### What the task asks
Please take the lines from the one holding "You are a GUI" through the one holding "Task: Open the 상품별증거금 tab" in the data below and copy them exactly.

** Exercise input follows **

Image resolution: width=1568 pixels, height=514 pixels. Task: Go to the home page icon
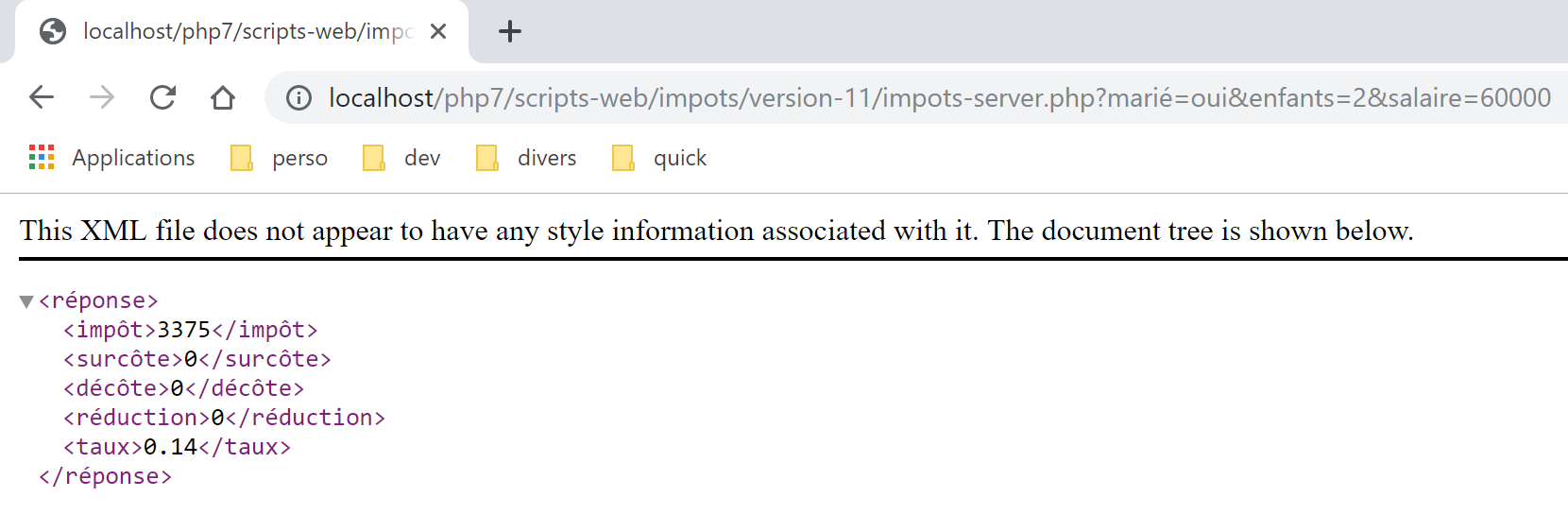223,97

** End of Exercise input **
** Exercise input follows **

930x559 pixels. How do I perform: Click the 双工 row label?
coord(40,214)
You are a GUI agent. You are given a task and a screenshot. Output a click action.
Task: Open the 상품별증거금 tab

** End of Exercise input **
** Exercise input follows **

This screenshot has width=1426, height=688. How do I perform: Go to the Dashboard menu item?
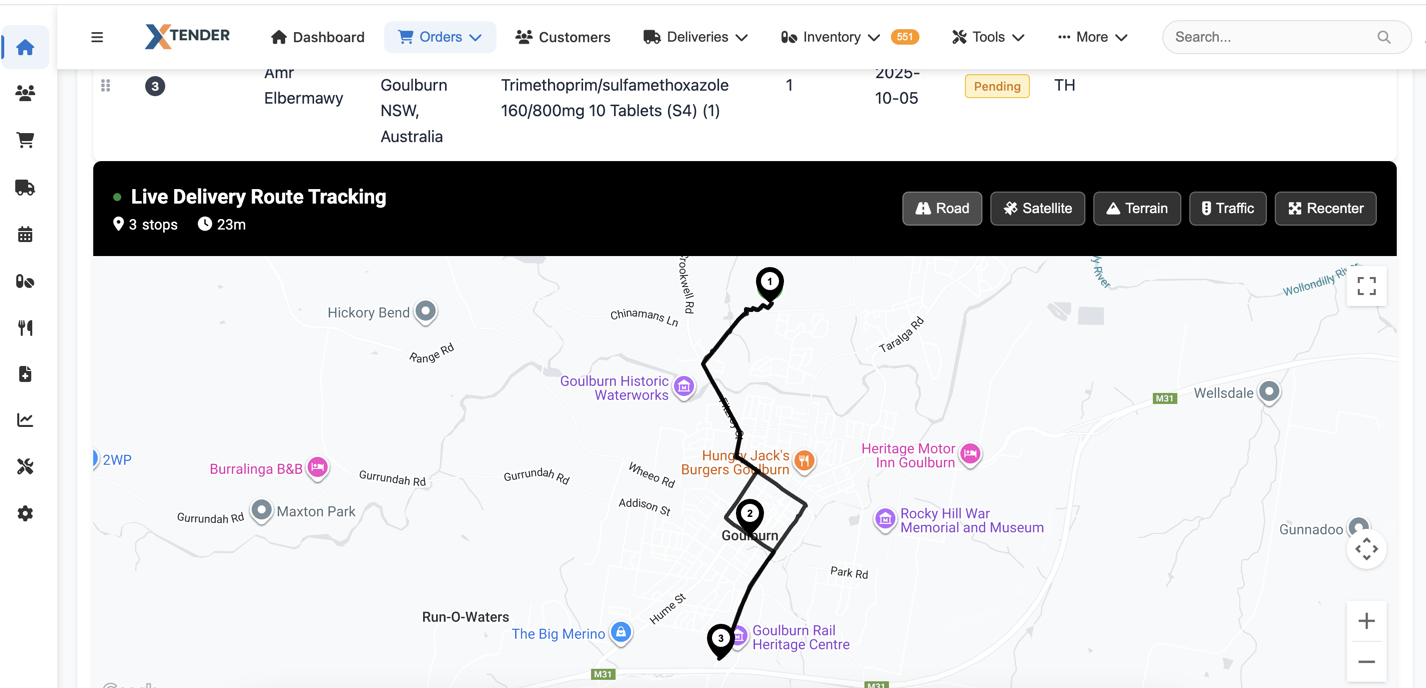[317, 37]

** End of Exercise input **

### Task result
You are a GUI agent. You are given a task and a screenshot. Output a click action.
Task: Open the 상품별증거금 tab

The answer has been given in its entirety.